> **DIRECTIVE**
Output the stretch of the shawl-release note from "Thank you so" through "for colour inspiration.", copied word for word.

Thank you so much for all the lovely words regarding the Byatt shawl. It is my first real stand-alone release after I completed the Doggerland collection and I was nervous about what people might think. Doggerland was all about a very pared-down design vocabulary and Byatt is positively decadent by contrast. I am relieved that people appear willing to tag along with me on my new design adventures and I cannot wait to see which colour combinations you choose. I have already seen quite a few people comment that Byatt is perfect for stash-diving (we all have those one-off skeins in our stash, don’t we?) while other people have been searching on their book shelves for colour inspiration.

> **PROVIDED RECORDS**
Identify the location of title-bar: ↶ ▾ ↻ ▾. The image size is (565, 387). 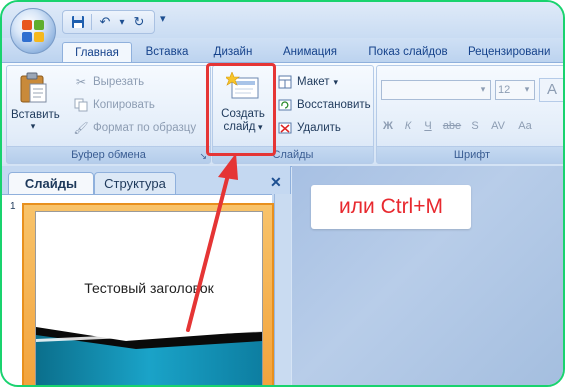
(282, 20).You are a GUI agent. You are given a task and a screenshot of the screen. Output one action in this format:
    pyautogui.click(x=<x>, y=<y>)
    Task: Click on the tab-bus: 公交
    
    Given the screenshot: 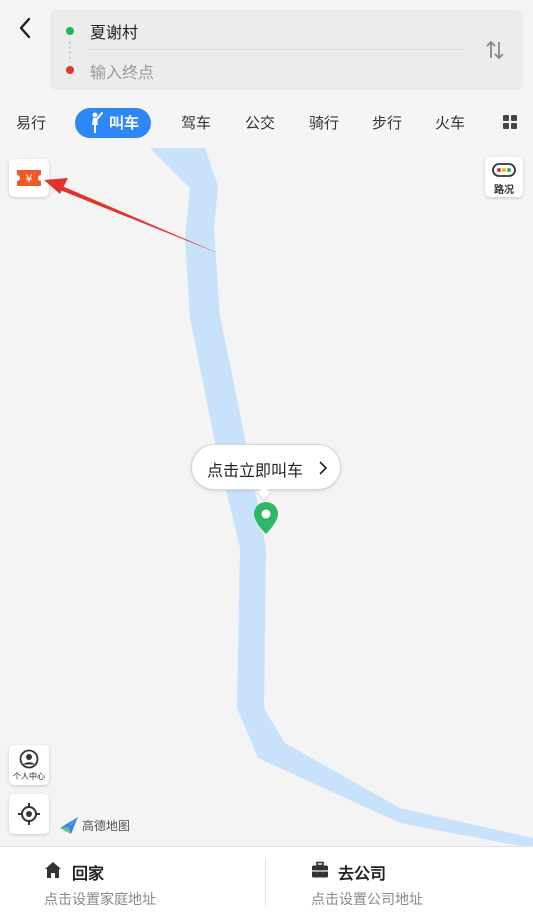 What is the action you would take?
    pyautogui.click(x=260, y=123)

...

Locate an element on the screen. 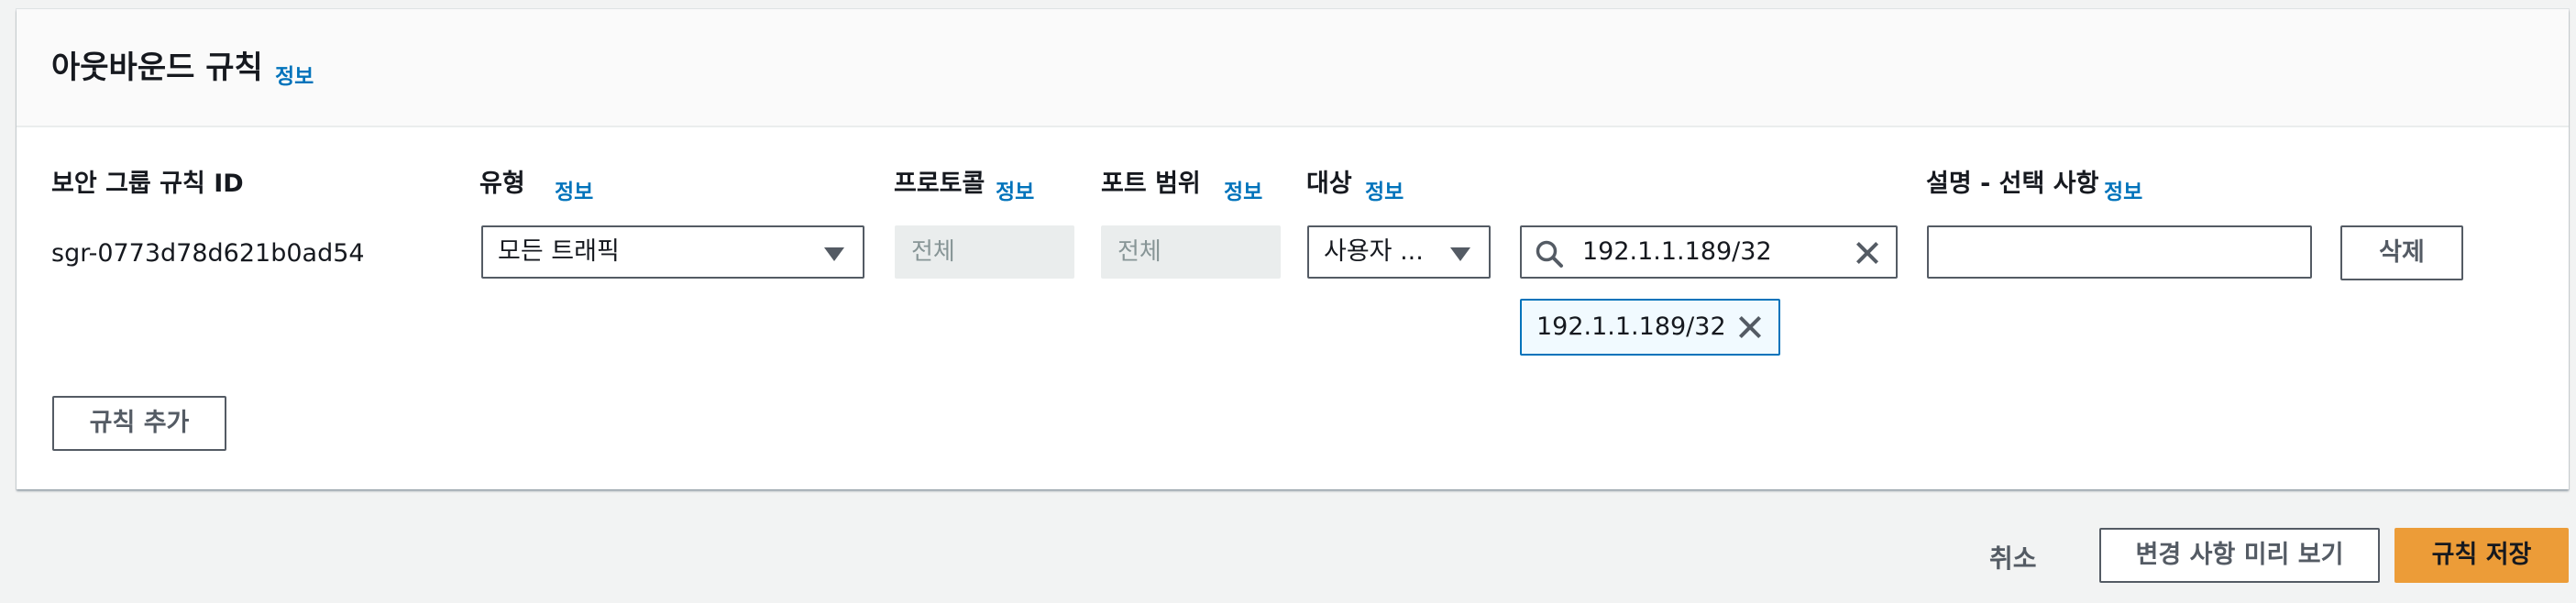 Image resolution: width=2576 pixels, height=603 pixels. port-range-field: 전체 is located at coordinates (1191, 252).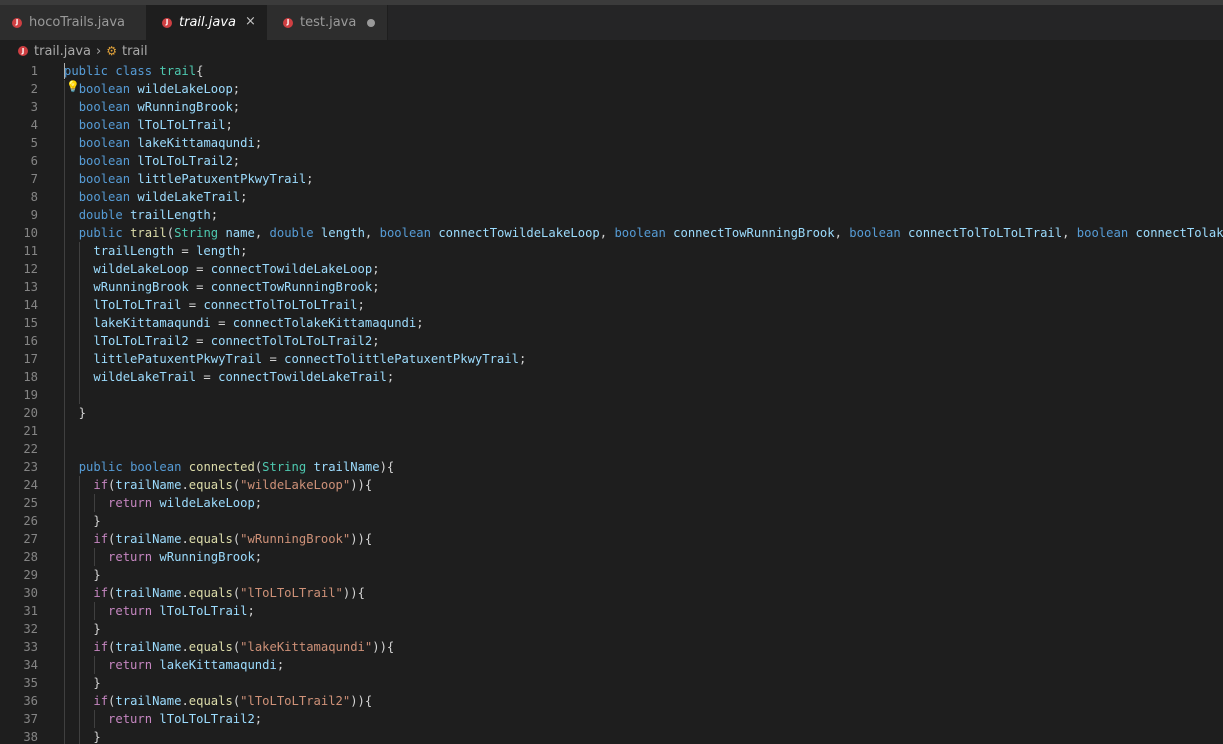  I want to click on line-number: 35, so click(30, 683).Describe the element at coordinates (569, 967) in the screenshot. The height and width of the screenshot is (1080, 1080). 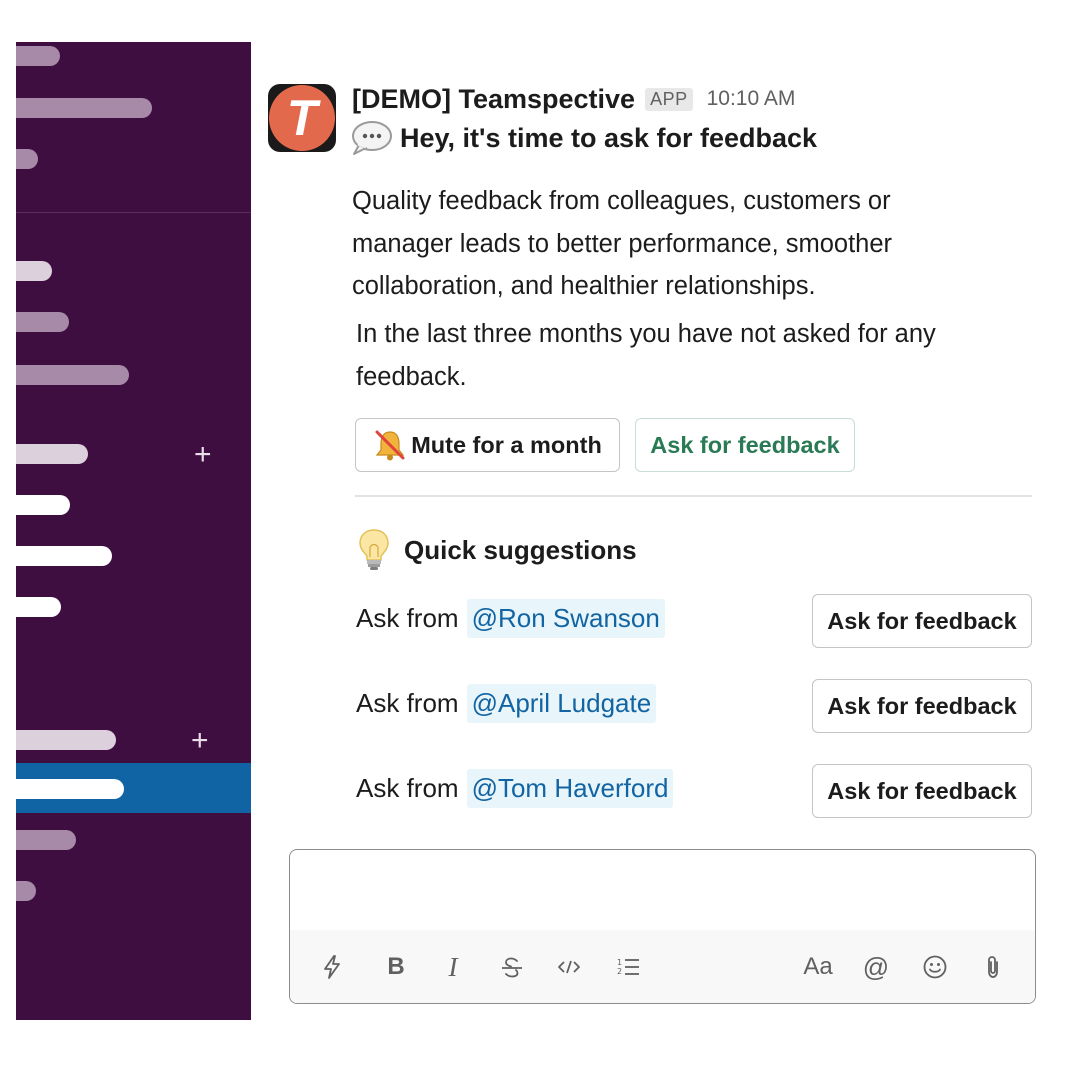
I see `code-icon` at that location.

> **ANSWER TO THIS EXERCISE**
Thank you so much for all the lovely words regarding the Byatt shawl. It is my first real stand-alone release after I completed the Doggerland collection and I was nervous about what people might think. Doggerland was all about a very pared-down design vocabulary and Byatt is positively decadent by contrast. I am relieved that people appear willing to tag along with me on my new design adventures and I cannot wait to see which colour combinations you choose. I have already seen quite a few people comment that Byatt is perfect for stash-diving (we all have those one-off skeins in our stash, don’t we?) while other people have been searching on their book shelves for colour inspiration.